PROBLEM REQUIREMENTS: Print the records below exactly; all of them are needed.

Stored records
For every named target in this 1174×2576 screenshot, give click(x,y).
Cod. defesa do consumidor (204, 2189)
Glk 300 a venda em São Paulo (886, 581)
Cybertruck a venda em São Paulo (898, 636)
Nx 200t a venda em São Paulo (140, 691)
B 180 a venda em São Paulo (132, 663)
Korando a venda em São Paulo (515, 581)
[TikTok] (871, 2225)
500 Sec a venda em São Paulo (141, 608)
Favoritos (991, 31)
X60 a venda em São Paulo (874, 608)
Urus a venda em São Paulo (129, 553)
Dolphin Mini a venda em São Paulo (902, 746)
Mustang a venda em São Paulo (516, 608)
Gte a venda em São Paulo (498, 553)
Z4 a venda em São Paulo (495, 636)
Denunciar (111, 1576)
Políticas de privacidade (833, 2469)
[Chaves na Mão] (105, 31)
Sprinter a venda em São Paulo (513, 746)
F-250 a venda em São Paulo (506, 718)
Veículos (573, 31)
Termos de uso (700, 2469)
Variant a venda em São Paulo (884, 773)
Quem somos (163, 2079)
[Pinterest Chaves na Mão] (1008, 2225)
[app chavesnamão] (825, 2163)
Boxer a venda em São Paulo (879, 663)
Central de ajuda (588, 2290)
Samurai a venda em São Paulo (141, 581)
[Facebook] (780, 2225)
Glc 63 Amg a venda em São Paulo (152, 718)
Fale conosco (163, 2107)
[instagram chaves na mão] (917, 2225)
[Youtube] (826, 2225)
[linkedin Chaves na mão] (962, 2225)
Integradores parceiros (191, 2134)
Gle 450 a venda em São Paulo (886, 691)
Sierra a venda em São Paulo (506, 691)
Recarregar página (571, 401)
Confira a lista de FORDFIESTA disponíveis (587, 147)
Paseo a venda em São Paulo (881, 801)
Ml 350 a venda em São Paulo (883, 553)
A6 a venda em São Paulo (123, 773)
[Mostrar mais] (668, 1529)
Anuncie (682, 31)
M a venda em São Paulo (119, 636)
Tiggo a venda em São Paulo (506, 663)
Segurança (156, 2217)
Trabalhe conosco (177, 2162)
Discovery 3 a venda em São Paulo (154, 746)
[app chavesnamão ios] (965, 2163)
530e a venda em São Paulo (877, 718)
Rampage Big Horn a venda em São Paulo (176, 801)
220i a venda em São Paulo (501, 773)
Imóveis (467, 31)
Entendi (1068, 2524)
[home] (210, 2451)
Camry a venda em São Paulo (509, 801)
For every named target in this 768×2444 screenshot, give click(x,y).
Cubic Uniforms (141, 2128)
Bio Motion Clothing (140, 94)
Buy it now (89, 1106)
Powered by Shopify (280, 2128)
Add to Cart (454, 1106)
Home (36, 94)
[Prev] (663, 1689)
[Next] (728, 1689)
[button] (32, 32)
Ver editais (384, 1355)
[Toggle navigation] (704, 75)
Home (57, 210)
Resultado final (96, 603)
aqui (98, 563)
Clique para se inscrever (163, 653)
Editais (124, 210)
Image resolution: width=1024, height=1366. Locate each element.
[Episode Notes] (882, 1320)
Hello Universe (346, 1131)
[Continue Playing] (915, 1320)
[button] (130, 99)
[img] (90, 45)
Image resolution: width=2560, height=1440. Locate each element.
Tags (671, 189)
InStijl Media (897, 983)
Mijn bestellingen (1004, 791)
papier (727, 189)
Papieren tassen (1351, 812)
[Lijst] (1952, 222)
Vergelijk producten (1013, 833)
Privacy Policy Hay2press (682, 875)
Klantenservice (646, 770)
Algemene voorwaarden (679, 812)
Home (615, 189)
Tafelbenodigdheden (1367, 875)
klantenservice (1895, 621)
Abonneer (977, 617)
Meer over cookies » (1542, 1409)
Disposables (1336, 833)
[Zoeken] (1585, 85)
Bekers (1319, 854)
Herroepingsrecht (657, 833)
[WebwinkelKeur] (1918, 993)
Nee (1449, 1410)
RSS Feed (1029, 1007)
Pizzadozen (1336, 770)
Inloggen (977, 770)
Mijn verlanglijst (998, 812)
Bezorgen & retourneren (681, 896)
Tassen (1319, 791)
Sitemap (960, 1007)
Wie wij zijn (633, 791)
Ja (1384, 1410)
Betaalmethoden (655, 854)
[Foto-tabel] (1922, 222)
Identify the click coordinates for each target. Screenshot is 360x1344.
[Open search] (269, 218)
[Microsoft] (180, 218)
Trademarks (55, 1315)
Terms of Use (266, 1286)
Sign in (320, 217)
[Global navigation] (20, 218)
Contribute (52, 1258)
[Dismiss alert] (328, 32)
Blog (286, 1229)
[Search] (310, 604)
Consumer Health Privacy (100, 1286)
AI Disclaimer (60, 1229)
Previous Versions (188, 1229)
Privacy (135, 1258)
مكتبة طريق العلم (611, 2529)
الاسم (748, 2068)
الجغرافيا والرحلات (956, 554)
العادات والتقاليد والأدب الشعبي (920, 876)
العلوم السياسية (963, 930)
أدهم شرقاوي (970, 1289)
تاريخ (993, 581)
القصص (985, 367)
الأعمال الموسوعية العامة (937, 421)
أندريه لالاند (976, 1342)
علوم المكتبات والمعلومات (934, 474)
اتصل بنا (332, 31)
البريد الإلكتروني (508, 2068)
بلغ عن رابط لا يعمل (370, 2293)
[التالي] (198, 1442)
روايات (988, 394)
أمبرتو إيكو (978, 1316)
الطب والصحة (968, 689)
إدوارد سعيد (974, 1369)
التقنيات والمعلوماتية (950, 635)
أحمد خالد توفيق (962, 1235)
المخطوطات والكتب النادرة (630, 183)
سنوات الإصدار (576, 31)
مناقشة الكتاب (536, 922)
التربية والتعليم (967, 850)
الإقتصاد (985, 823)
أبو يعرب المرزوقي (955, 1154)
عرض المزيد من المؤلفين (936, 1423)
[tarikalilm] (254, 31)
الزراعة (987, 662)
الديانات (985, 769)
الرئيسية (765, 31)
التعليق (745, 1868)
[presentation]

EXERCISE RESPONSE:
For every named target in this 1174×2576 screenshot, give click(x,y).
Cod. defesa do consumidor (204, 2189)
Glk 300 a venda em São Paulo (886, 581)
Cybertruck a venda em São Paulo (898, 636)
Nx 200t a venda em São Paulo (140, 691)
B 180 a venda em São Paulo (132, 663)
Korando a venda em São Paulo (515, 581)
[TikTok] (871, 2225)
500 Sec a venda em São Paulo (141, 608)
Favoritos (991, 31)
X60 a venda em São Paulo (874, 608)
Urus a venda em São Paulo (129, 553)
Dolphin Mini a venda em São Paulo (902, 746)
Mustang a venda em São Paulo (516, 608)
Gte a venda em São Paulo (498, 553)
Z4 a venda em São Paulo (495, 636)
Denunciar (111, 1576)
Políticas de privacidade (833, 2469)
[Chaves na Mão] (105, 31)
Sprinter a venda em São Paulo (513, 746)
F-250 a venda em São Paulo (506, 718)
Veículos (573, 31)
Termos de uso (700, 2469)
Variant a venda em São Paulo (884, 773)
Quem somos (163, 2079)
[Pinterest Chaves na Mão] (1008, 2225)
[app chavesnamão] (825, 2163)
Boxer a venda em São Paulo (879, 663)
Central de ajuda (588, 2290)
Samurai a venda em São Paulo (141, 581)
[Facebook] (780, 2225)
Glc 63 Amg a venda em São Paulo (152, 718)
Fale conosco (163, 2107)
[instagram chaves na mão] (917, 2225)
[Youtube] (826, 2225)
[linkedin Chaves na mão] (962, 2225)
Integradores parceiros (191, 2134)
Gle 450 a venda em São Paulo (886, 691)
Sierra a venda em São Paulo (506, 691)
Recarregar página (571, 401)
Confira a lista de FORDFIESTA disponíveis (587, 147)
Paseo a venda em São Paulo (881, 801)
Ml 350 a venda em São Paulo (883, 553)
A6 a venda em São Paulo (123, 773)
[Mostrar mais] (668, 1529)
Anuncie (682, 31)
M a venda em São Paulo (119, 636)
Tiggo a venda em São Paulo (506, 663)
Segurança (156, 2217)
Trabalhe conosco (177, 2162)
Discovery 3 a venda em São Paulo (154, 746)
[app chavesnamão ios] (965, 2163)
530e a venda em São Paulo (877, 718)
Rampage Big Horn a venda em São Paulo (176, 801)
220i a venda em São Paulo (501, 773)
Imóveis (467, 31)
Entendi (1068, 2524)
[home] (210, 2451)
Camry a venda em São Paulo (509, 801)
For every named target in this 768×2444 screenshot, give click(x,y).
Cubic Uniforms (141, 2128)
Bio Motion Clothing (140, 94)
Buy it now (89, 1106)
Powered by Shopify (280, 2128)
Add to Cart (454, 1106)
Home (36, 94)
[Prev] (663, 1689)
[Next] (728, 1689)
[button] (32, 32)
Ver editais (384, 1355)
[Toggle navigation] (704, 75)
Home (57, 210)
Resultado final (96, 603)
aqui (98, 563)
Clique para se inscrever (163, 653)
Editais (124, 210)
Image resolution: width=1024, height=1366. Locate each element.
[Episode Notes] (882, 1320)
Hello Universe (346, 1131)
[Continue Playing] (915, 1320)
[button] (130, 99)
[img] (90, 45)
Image resolution: width=2560, height=1440. Locate each element.
Tags (671, 189)
InStijl Media (897, 983)
Mijn bestellingen (1004, 791)
papier (727, 189)
Papieren tassen (1351, 812)
[Lijst] (1952, 222)
Vergelijk producten (1013, 833)
Privacy Policy Hay2press (682, 875)
Klantenservice (646, 770)
Algemene voorwaarden (679, 812)
Home (615, 189)
Tafelbenodigdheden (1367, 875)
klantenservice (1895, 621)
Abonneer (977, 617)
Meer over cookies » (1542, 1409)
Disposables (1336, 833)
[Zoeken] (1585, 85)
Bekers (1319, 854)
Herroepingsrecht (657, 833)
[WebwinkelKeur] (1918, 993)
Nee (1449, 1410)
RSS Feed (1029, 1007)
Pizzadozen (1336, 770)
Inloggen (977, 770)
Mijn verlanglijst (998, 812)
Bezorgen & retourneren (681, 896)
Tassen (1319, 791)
Sitemap (960, 1007)
Wie wij zijn (633, 791)
Ja (1384, 1410)
Betaalmethoden (655, 854)
[Foto-tabel] (1922, 222)
Identify the click coordinates for each target. Screenshot is 360x1344.
[Open search] (269, 218)
[Microsoft] (180, 218)
Trademarks (55, 1315)
Terms of Use (266, 1286)
Sign in (320, 217)
[Global navigation] (20, 218)
Contribute (52, 1258)
[Dismiss alert] (328, 32)
Blog (286, 1229)
[Search] (310, 604)
Consumer Health Privacy (100, 1286)
AI Disclaimer (60, 1229)
Previous Versions (188, 1229)
Privacy (135, 1258)
مكتبة طريق العلم (611, 2529)
الاسم (748, 2068)
الجغرافيا والرحلات (956, 554)
العادات والتقاليد والأدب الشعبي (920, 876)
العلوم السياسية (963, 930)
أدهم شرقاوي (970, 1289)
تاريخ (993, 581)
القصص (985, 367)
الأعمال الموسوعية العامة (937, 421)
أندريه لالاند (976, 1342)
علوم المكتبات والمعلومات (934, 474)
اتصل بنا (332, 31)
البريد الإلكتروني (508, 2068)
بلغ عن رابط لا يعمل (370, 2293)
[التالي] (198, 1442)
روايات (988, 394)
أمبرتو إيكو (978, 1316)
الطب والصحة (968, 689)
إدوارد سعيد (974, 1369)
التقنيات والمعلوماتية (950, 635)
أحمد خالد توفيق (962, 1235)
المخطوطات والكتب النادرة (630, 183)
سنوات الإصدار (576, 31)
مناقشة الكتاب (536, 922)
التربية والتعليم (967, 850)
الإقتصاد (985, 823)
أبو يعرب المرزوقي (955, 1154)
عرض المزيد من المؤلفين (936, 1423)
[tarikalilm] (254, 31)
الزراعة (987, 662)
الديانات (985, 769)
الرئيسية (765, 31)
التعليق (745, 1868)
[presentation]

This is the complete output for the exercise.